Данная мне адъютантом Юнкером лошадь была пулею прострелена в ногу и так захромала, что не могла уже мне служить. И вот я опять стал в тупик, по образу пешего хождения. А за Милорадовичем, на поле сражения, пешком угнаться было невозможно: он так и летал во все стороны. Когда ранили лошадь подо мною, неизъяснимое чувство то радости, то самодовольствия пробудилось во мне и меня воодушевило. Мне в эту минуту сдалось, что я недаром облачился в казацкий чекмень. Я понял значение французского выражения: ‘le baptЙme de feu‘. Хотя собственно был ранен не я, а только неповинная моя лошадь, но все же был я в опасности и также мог быть ранен. Я даже жалел, что эта пуля не попала мне в руку, или ногу, хотя — каюсь — и не желал бы глубокой раны, а только чтоб закалилась на мне память о Бородинской битве. Когда был я в недоумении, что делать, опять явился во мне добрый человек и выручил меня из беды. Адъютант Милорадовича, Д. Г. Бибиков, сжалился надо мной и дал мне свою запасную лошадь. Но и ему за оказанное одолжение не посчастливилось: вскоре затем ядром оторвало у него руку. Спустя немного времени после сделанной ему операции видел я его: он был спокоен духом и даже шутил.

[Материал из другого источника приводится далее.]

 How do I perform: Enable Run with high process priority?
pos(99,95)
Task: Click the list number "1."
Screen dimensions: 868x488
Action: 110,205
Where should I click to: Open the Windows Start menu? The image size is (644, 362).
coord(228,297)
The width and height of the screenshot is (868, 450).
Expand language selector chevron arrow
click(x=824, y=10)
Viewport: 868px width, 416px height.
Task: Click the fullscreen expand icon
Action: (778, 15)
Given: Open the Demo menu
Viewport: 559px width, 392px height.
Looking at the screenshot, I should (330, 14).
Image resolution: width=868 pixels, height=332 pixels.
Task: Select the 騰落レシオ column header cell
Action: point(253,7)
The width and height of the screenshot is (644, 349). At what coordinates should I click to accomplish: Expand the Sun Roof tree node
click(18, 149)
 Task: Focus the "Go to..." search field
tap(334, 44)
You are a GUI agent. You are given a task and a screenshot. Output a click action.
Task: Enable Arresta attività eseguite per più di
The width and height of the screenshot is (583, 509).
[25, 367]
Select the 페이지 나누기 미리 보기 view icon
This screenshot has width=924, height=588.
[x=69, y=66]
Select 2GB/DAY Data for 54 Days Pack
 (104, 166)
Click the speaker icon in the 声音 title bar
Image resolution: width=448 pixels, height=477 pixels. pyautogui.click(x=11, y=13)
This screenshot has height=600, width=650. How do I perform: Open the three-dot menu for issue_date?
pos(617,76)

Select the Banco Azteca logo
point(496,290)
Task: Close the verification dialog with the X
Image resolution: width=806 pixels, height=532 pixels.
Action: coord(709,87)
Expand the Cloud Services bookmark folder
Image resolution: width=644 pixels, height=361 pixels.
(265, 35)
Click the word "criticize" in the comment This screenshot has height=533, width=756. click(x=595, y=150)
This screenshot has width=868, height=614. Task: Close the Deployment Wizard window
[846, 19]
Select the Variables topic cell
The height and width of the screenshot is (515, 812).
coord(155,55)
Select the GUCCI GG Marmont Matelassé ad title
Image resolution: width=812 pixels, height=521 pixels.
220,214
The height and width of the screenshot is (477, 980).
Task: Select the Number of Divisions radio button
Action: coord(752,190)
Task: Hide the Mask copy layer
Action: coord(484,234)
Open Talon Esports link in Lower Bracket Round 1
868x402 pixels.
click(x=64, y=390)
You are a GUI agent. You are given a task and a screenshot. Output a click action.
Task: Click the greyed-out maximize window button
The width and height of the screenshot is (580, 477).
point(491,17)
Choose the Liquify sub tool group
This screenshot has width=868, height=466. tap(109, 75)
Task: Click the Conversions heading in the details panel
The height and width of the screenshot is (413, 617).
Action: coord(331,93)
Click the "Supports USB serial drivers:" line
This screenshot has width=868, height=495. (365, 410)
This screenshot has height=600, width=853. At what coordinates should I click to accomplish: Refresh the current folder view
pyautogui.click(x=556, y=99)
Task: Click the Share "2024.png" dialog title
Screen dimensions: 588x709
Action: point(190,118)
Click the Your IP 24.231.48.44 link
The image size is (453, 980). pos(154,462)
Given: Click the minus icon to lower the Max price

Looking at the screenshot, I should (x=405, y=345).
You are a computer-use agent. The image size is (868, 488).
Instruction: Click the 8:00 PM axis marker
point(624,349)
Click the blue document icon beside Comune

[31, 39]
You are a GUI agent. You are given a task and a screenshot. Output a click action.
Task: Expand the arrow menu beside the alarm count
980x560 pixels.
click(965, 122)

Милорадович вел в дело дивизию Алексея Николаевича Бахметева, находившуюся под его командою. Под Бахметевым была убита лошадь. Он сел на другую. Спустя несколько времени, ядро раздробило ногу ему. Мы остановились. Ядро, упав на землю, зашипело, завертелось, взвилось и разорвало мою лошадь. Я остался при Бахметеве. С трудом уложили мы его на мой плащ и с несколькими рядовыми понесли его подалее от огня. Но и тут, путем, сопровождали нас ядра, которые падали направо и налево, пред нами и позади нас. Жестоко страдая от раны, генерал изъявлял желание, чтобы меткое ядро окончательно добило его. Но мы благополучно донесли его до места перевязки. Это тот самый Бехметев, при котором позднее Батюшков находился адъютантом. Но, кажется, Бахметев, лишившись ноги, уже не возвращался в армию: он из Нижнего Новгорода, где лежал больной, и где также находился Батюшков, отправил его к генералу Раевскому, при котором Батюшков был в походе до самого Парижа.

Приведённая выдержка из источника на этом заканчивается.